JOE meets Ireland’s latest family of master brewers, The McGargles

They say ‘you can’t choose your family’, but you can certainly choose your beer. So JOE sat down for a brief word with Ireland’s latest brewing family, The McGargles.

JOE

They say ‘you can’t choose your family’, but you can certainly choose your beer. So JOE sat down for a brief word with Ireland’s latest brewing family, The McGargles.

While the island of Leannclann might be too small to see on any map, that includes Google Maps (so don’t bother trying), it’s still big enough for a few cantankerous auld ones, swearing dwarves, flirty daughters, and the out-of-control hippies that call themselves the McGargles.

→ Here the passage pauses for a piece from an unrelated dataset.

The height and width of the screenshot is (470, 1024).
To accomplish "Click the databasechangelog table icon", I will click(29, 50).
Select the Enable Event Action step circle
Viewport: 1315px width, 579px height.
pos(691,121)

This family of distinguished brewers have never ‘established’ themselves, so to speak, but they’ve brewed informally in a bathtub on an island off a coast of Ireland for years. The McGargles remind us of that undeniable dysfunctional element that exists within every Irish family, which is probably something you know all too well about… probably.

In the case of the McGargles, we see every dysfunctional element wrapped up in one place. So we decided to see what exactly was going on in the McGargles household by having a brief chat with the entire family.

Firstly, we wanted to find out a bit about the family’s backstory, so we approached the matriarch of the household, Granny Mary, for a few words.

Sadly, Granny Mary, who’s fond of a good Red Ale, raised an eyebrow and a wry smile before she let off an absolutely atrocious fart just as we knelt down to have a quiet word, so we doubled back quicker than a sober man who’s about to walk into Coppers at 1.55am. We’re glad we did too, as it’s said she “once knocked a fly off a cows arse with half a glance”.

Next we turned to Papa Joe, the master brewer whose beer is as rare as his presence in the McGargles household. Before we had a chance to ask him about the family and their brewing roots in Leannclann, Joe was off wandering around the back garden with his feathered friend ‘Gob’ searching for the best ingredients for his Special Brew. He also took a look around JOE’s car while he was outside and there were a few Euros missing from the centre console when we got back in – but we’ll give him the benefit of the doubt… for now.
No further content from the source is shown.